'''

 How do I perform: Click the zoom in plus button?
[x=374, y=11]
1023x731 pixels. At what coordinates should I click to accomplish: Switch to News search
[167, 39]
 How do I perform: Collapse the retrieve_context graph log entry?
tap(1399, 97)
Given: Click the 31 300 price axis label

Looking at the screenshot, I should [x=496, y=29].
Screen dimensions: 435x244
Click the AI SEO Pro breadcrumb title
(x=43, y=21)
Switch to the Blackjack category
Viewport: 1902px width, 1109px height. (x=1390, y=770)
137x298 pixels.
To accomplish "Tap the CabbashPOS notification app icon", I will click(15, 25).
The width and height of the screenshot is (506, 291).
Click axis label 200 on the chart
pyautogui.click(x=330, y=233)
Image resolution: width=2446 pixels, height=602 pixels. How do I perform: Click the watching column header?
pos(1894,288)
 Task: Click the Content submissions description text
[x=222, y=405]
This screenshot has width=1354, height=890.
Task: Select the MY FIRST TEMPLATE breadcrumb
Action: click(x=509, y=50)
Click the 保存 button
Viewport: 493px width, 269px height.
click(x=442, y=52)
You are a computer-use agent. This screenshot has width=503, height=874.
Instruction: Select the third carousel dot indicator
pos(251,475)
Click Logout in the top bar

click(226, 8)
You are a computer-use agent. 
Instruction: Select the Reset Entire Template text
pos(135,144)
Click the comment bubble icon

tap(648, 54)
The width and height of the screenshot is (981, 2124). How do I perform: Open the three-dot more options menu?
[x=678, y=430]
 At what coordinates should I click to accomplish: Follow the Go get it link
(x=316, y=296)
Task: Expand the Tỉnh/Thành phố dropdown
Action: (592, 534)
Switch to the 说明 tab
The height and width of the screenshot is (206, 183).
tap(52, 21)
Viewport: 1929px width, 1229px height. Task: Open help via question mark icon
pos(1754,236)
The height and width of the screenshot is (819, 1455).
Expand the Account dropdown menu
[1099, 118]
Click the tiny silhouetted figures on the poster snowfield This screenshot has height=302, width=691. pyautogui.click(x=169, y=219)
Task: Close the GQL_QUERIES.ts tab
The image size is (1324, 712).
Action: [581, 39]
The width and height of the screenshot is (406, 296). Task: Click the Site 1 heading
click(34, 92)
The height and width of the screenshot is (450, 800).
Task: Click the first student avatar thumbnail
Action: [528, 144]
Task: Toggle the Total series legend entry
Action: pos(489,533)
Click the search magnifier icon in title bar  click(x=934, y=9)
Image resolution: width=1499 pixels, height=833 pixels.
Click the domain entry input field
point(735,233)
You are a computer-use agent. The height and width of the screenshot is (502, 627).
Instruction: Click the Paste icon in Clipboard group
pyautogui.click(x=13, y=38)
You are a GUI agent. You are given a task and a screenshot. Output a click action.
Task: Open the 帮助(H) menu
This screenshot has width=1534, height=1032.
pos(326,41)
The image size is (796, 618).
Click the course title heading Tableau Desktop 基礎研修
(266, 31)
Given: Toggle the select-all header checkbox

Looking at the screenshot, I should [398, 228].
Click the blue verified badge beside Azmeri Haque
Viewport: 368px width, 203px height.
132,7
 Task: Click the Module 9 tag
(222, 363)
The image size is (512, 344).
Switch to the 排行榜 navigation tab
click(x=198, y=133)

'''

_Requirements:_ Write out all of the records above verbatim, line for line.

_Full response:_
 How do I perform: Click the zoom in plus button?
[x=374, y=11]
1023x731 pixels. At what coordinates should I click to accomplish: Switch to News search
[167, 39]
 How do I perform: Collapse the retrieve_context graph log entry?
tap(1399, 97)
Given: Click the 31 300 price axis label

Looking at the screenshot, I should [x=496, y=29].
Screen dimensions: 435x244
Click the AI SEO Pro breadcrumb title
(x=43, y=21)
Switch to the Blackjack category
Viewport: 1902px width, 1109px height. (x=1390, y=770)
137x298 pixels.
To accomplish "Tap the CabbashPOS notification app icon", I will click(15, 25).
The width and height of the screenshot is (506, 291).
Click axis label 200 on the chart
pyautogui.click(x=330, y=233)
Image resolution: width=2446 pixels, height=602 pixels. How do I perform: Click the watching column header?
pos(1894,288)
 Task: Click the Content submissions description text
[x=222, y=405]
This screenshot has width=1354, height=890.
Task: Select the MY FIRST TEMPLATE breadcrumb
Action: click(x=509, y=50)
Click the 保存 button
Viewport: 493px width, 269px height.
click(x=442, y=52)
You are a computer-use agent. This screenshot has width=503, height=874.
Instruction: Select the third carousel dot indicator
pos(251,475)
Click Logout in the top bar

click(226, 8)
You are a computer-use agent. 
Instruction: Select the Reset Entire Template text
pos(135,144)
Click the comment bubble icon

tap(648, 54)
The width and height of the screenshot is (981, 2124). How do I perform: Open the three-dot more options menu?
[x=678, y=430]
 At what coordinates should I click to accomplish: Follow the Go get it link
(x=316, y=296)
Task: Expand the Tỉnh/Thành phố dropdown
Action: (592, 534)
Switch to the 说明 tab
The height and width of the screenshot is (206, 183).
tap(52, 21)
Viewport: 1929px width, 1229px height. Task: Open help via question mark icon
pos(1754,236)
The height and width of the screenshot is (819, 1455).
Expand the Account dropdown menu
[1099, 118]
Click the tiny silhouetted figures on the poster snowfield This screenshot has height=302, width=691. pyautogui.click(x=169, y=219)
Task: Close the GQL_QUERIES.ts tab
The image size is (1324, 712).
Action: [581, 39]
The width and height of the screenshot is (406, 296). Task: Click the Site 1 heading
click(34, 92)
The height and width of the screenshot is (450, 800).
Task: Click the first student avatar thumbnail
Action: [528, 144]
Task: Toggle the Total series legend entry
Action: pos(489,533)
Click the search magnifier icon in title bar  click(x=934, y=9)
Image resolution: width=1499 pixels, height=833 pixels.
Click the domain entry input field
point(735,233)
You are a computer-use agent. The height and width of the screenshot is (502, 627).
Instruction: Click the Paste icon in Clipboard group
pyautogui.click(x=13, y=38)
You are a GUI agent. You are given a task and a screenshot. Output a click action.
Task: Open the 帮助(H) menu
This screenshot has width=1534, height=1032.
pos(326,41)
The image size is (796, 618).
Click the course title heading Tableau Desktop 基礎研修
(266, 31)
Given: Toggle the select-all header checkbox

Looking at the screenshot, I should [398, 228].
Click the blue verified badge beside Azmeri Haque
Viewport: 368px width, 203px height.
132,7
 Task: Click the Module 9 tag
(222, 363)
The image size is (512, 344).
Switch to the 排行榜 navigation tab
click(x=198, y=133)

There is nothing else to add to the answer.